Extract to read:
Thursday, January 13, 2011

Al Pshea, Memories of the Barrel




I was 91 last November. I graduated from Saugatuck in 1938. I can remember back to when the interurban used to run into Saugatuck, it would go in front of the big pavilion, down to where the Butler is now. There was a lumber yard down there, it would turn around at the lumber yard and went back.

I used to work at the root beer barrel. Originally it was owned by people named Kelley from over by the Saginaw area. And they started that barrel, and I worked there at nights and mostly on weekends. I worked there as a cook. I'd stand there at the window and made hot dogs, they had foot long hot dogs and ice cold root beer. That was the big feature. And I worked with Kelly's until they sold it to the McVoys there in Douglas. I worked then for the McVoys there a number of years. I don't remember the years. It was after the war. I would say 1950, in that area.

There used to be a miniature golf course to the  west of the barrel and there was that big long big building that was built, it was supposed to have had the longest bar in this part of Michigan, and that's been gone for years.

I remember the Kellys. They were very very nice people.

I remember one weekend, on a Sunday, right around the 4th of July, I put out over 100 pounds of foot long hot dogs. And we'd go through 3 or 4 freezers of frozen mugs. We used to take the mugs and put them in a freezer so that they had ice cold root beer. We had two great big freezers in the barrel.

Dr. Corkill was the local doctor and head of the community hospital (now the Kirby House). He used to stop in, and we could see him coming. When he stopped in, regardless of what orders there were, he immediately got waited on. I mean, he was a doctor, and that was the way we ran things.

Dataset excerpts:
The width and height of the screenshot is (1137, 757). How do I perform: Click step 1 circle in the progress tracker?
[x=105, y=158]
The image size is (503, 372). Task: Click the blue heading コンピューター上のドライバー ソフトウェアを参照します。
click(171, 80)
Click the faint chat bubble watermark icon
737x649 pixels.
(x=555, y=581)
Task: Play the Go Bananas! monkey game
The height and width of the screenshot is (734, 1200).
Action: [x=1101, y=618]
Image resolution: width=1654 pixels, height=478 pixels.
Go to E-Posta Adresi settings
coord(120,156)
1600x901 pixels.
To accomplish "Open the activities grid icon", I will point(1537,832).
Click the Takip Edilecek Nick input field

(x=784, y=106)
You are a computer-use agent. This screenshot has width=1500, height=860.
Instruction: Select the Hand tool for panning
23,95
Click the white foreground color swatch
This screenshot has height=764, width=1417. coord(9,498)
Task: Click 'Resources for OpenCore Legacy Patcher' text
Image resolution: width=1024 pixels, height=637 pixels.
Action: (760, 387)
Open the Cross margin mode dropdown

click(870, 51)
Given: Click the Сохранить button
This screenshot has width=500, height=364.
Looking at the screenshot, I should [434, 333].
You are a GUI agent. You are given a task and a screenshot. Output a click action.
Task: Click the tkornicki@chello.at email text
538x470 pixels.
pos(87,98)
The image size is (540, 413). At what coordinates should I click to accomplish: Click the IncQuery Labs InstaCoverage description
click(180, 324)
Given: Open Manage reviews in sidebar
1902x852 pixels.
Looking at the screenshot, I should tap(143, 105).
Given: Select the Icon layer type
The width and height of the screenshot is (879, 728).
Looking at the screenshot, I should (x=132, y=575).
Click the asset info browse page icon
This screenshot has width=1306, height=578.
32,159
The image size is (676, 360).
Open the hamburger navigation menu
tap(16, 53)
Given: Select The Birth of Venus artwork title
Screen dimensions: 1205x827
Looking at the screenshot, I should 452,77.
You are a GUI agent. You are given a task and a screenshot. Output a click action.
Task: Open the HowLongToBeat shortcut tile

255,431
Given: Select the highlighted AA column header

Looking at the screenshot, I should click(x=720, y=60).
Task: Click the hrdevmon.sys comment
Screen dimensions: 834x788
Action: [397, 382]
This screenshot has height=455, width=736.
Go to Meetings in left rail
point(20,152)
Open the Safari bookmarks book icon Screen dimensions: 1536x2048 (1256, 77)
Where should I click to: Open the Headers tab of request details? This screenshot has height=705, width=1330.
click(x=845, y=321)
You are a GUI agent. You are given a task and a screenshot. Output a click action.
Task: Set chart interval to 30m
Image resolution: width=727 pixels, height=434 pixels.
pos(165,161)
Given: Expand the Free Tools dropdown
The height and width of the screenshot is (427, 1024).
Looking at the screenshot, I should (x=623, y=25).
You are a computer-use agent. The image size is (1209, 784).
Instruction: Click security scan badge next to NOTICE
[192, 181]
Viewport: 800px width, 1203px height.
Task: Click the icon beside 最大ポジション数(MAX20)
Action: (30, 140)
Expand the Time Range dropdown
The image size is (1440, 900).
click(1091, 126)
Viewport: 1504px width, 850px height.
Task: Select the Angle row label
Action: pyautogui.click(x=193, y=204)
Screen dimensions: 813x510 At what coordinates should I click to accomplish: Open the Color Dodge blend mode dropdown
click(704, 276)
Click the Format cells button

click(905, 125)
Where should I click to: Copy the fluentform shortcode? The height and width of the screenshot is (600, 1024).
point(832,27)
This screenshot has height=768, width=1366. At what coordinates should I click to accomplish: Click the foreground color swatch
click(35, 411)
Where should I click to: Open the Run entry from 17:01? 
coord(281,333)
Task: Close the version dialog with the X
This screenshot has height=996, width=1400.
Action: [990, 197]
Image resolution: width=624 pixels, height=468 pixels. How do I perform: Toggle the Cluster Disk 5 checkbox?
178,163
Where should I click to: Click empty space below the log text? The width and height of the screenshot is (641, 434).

Exercise goal:
Replace "Sunday" with "Saturday" in the stretch of Al Pshea's memories of the barrel that begins at the words "I remember one" and stops after "in the barrel.", then write out that stretch. The data comes from a different source than the text.

Result of the exercise:
I remember one weekend, on a Saturday, right around the 4th of July, I put out over 100 pounds of foot long hot dogs. And we'd go through 3 or 4 freezers of frozen mugs. We used to take the mugs and put them in a freezer so that they had ice cold root beer. We had two great big freezers in the barrel.